Content starts
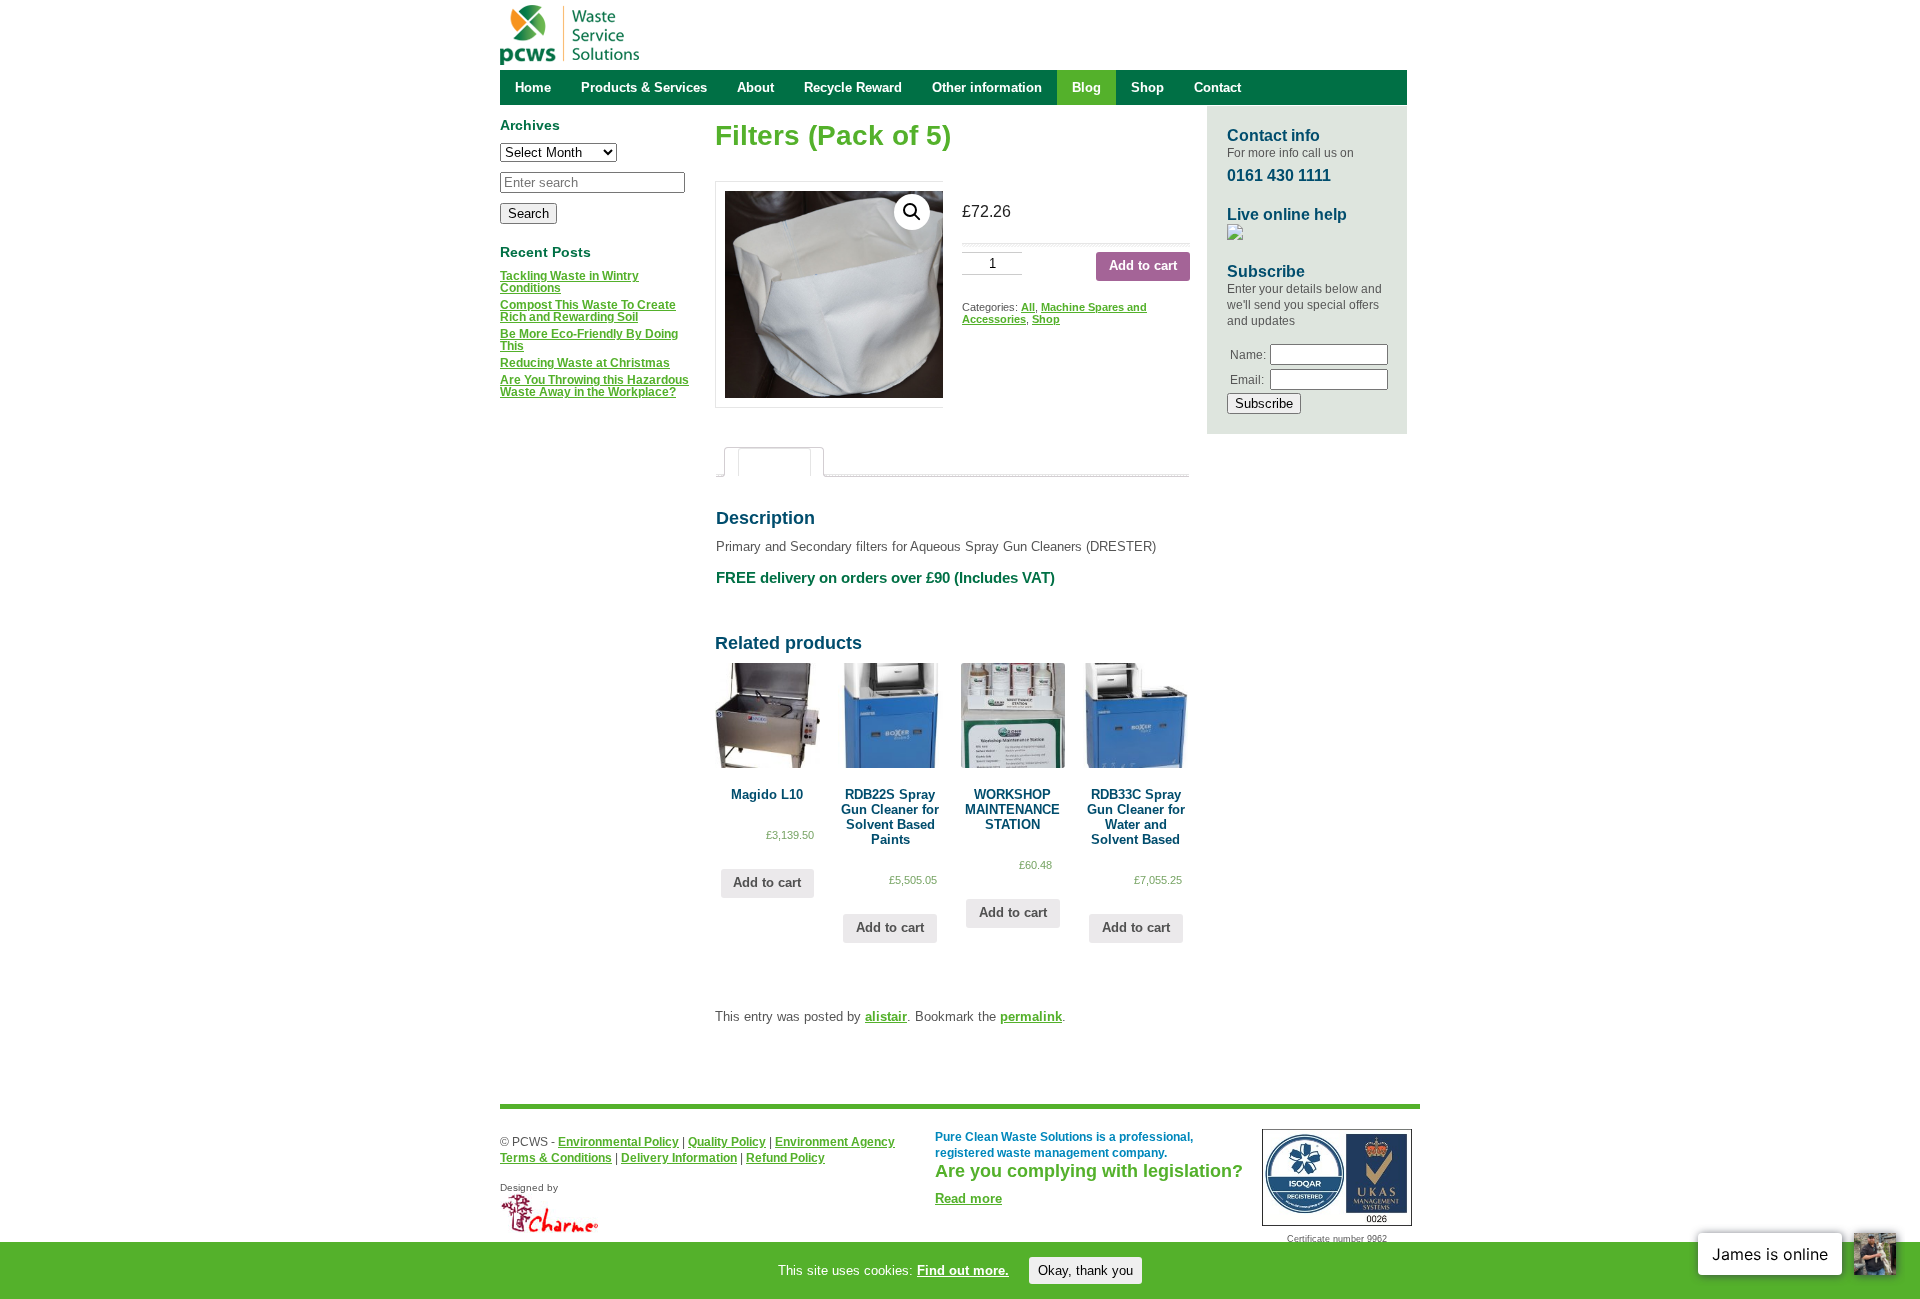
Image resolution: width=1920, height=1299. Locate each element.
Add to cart (1143, 265)
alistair (886, 1016)
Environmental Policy (618, 1142)
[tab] (774, 462)
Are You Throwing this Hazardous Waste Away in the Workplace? (594, 386)
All (1028, 307)
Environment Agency (835, 1142)
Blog (1086, 87)
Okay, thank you (1085, 1270)
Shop (1046, 319)
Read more (968, 1198)
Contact (1217, 87)
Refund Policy (785, 1158)
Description (774, 462)
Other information (987, 87)
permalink (1031, 1016)
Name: (1248, 355)
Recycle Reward (853, 87)
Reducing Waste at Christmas (585, 363)
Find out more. (963, 1270)
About (755, 87)
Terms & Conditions (556, 1158)
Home (533, 87)
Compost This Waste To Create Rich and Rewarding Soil (588, 311)
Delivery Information (679, 1158)
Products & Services (644, 87)
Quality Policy (727, 1142)
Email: (1247, 380)
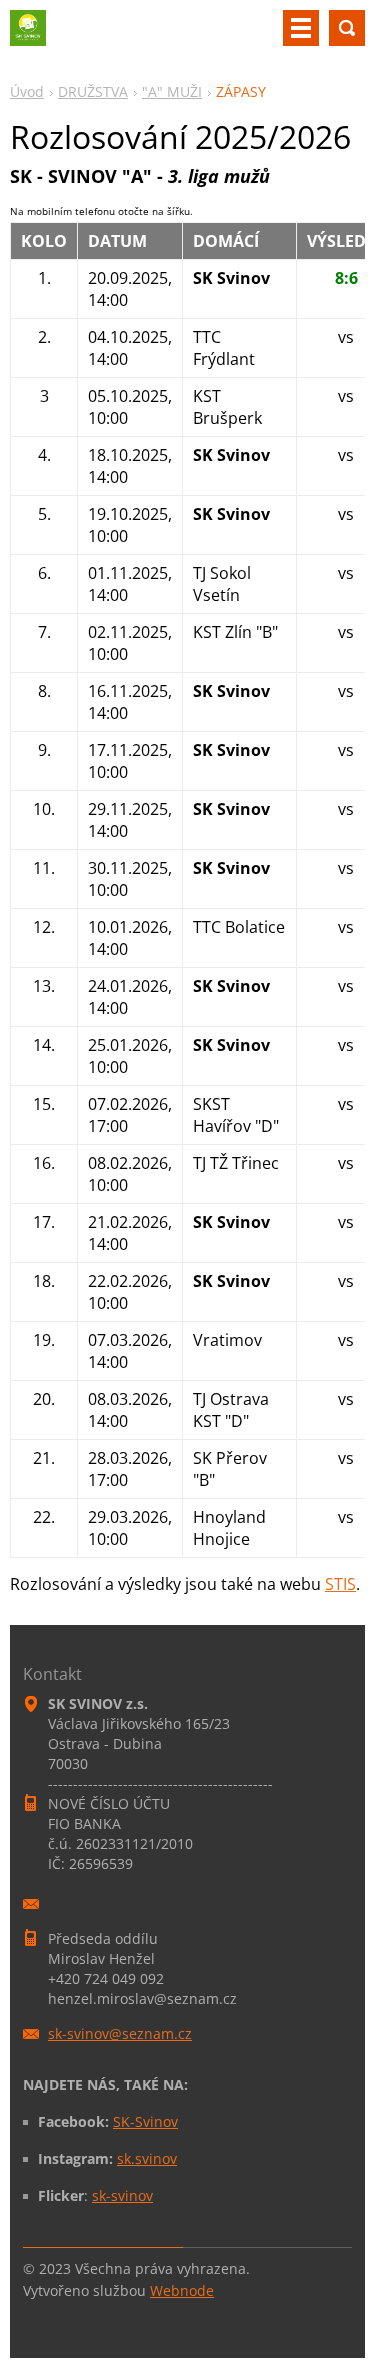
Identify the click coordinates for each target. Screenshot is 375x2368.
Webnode (182, 2290)
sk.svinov (147, 2158)
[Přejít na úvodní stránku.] (28, 36)
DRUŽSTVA (93, 91)
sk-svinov (122, 2195)
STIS (340, 1584)
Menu (301, 28)
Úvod (27, 91)
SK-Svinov (145, 2121)
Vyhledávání (347, 28)
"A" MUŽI (172, 91)
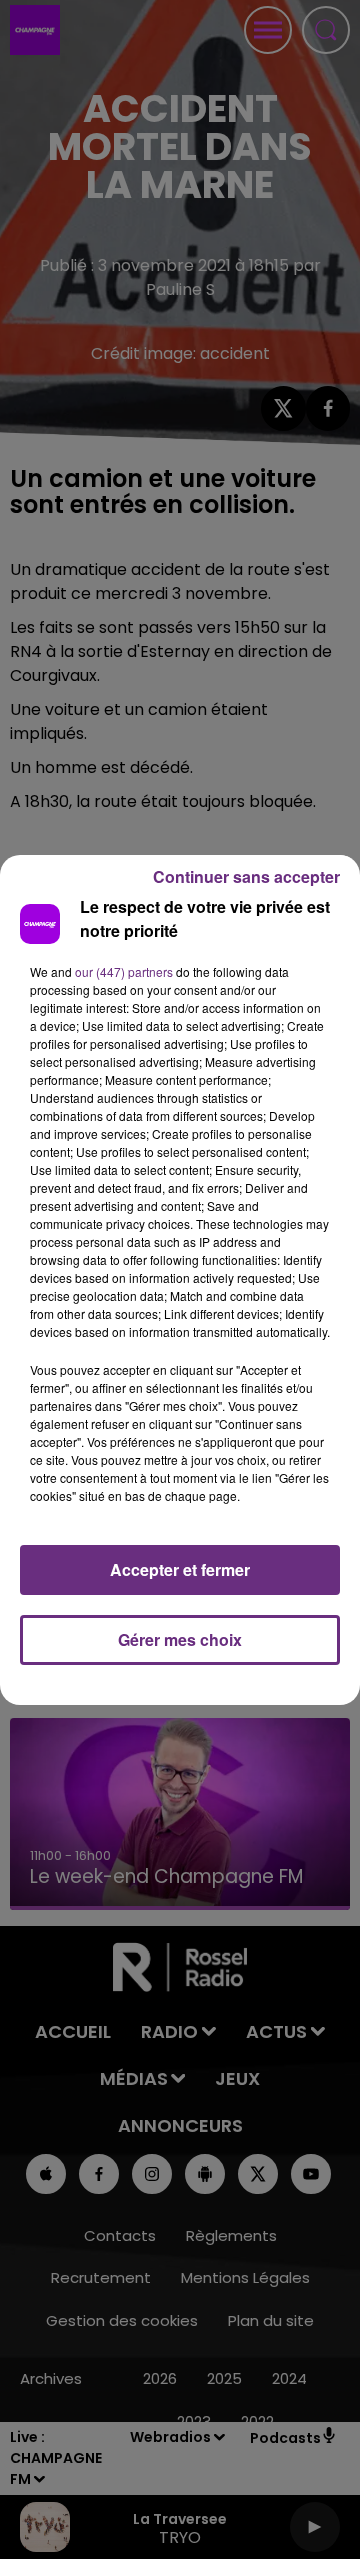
Content ends
■ TASK DIRECTIONS ■
Restate the material above word for word, omitting the pictures.

■ FINAL ANSWER ■
Image resolution: width=1920, height=1299. Locate each element.
Add to cart (1143, 265)
alistair (886, 1016)
Environmental Policy (618, 1142)
[tab] (774, 462)
Are You Throwing this Hazardous Waste Away in the Workplace? (594, 386)
All (1028, 307)
Environment Agency (835, 1142)
Blog (1086, 87)
Okay, thank you (1085, 1270)
Shop (1046, 319)
Read more (968, 1198)
Contact (1217, 87)
Refund Policy (785, 1158)
Description (774, 462)
Other information (987, 87)
permalink (1031, 1016)
Name: (1248, 355)
Recycle Reward (853, 87)
Reducing Waste at Christmas (585, 363)
Find out more. (963, 1270)
About (755, 87)
Terms & Conditions (556, 1158)
Home (533, 87)
Compost This Waste To Create Rich and Rewarding Soil (588, 311)
Delivery Information (679, 1158)
Products & Services (644, 87)
Quality Policy (727, 1142)
Email: (1247, 380)
Identify the click coordinates for each target. Screenshot is 375x2368.
Webnode (182, 2290)
sk.svinov (147, 2158)
[Přejít na úvodní stránku.] (28, 36)
DRUŽSTVA (93, 91)
sk-svinov (122, 2195)
STIS (340, 1584)
Menu (301, 28)
Úvod (27, 91)
SK-Svinov (145, 2121)
Vyhledávání (347, 28)
"A" MUŽI (172, 91)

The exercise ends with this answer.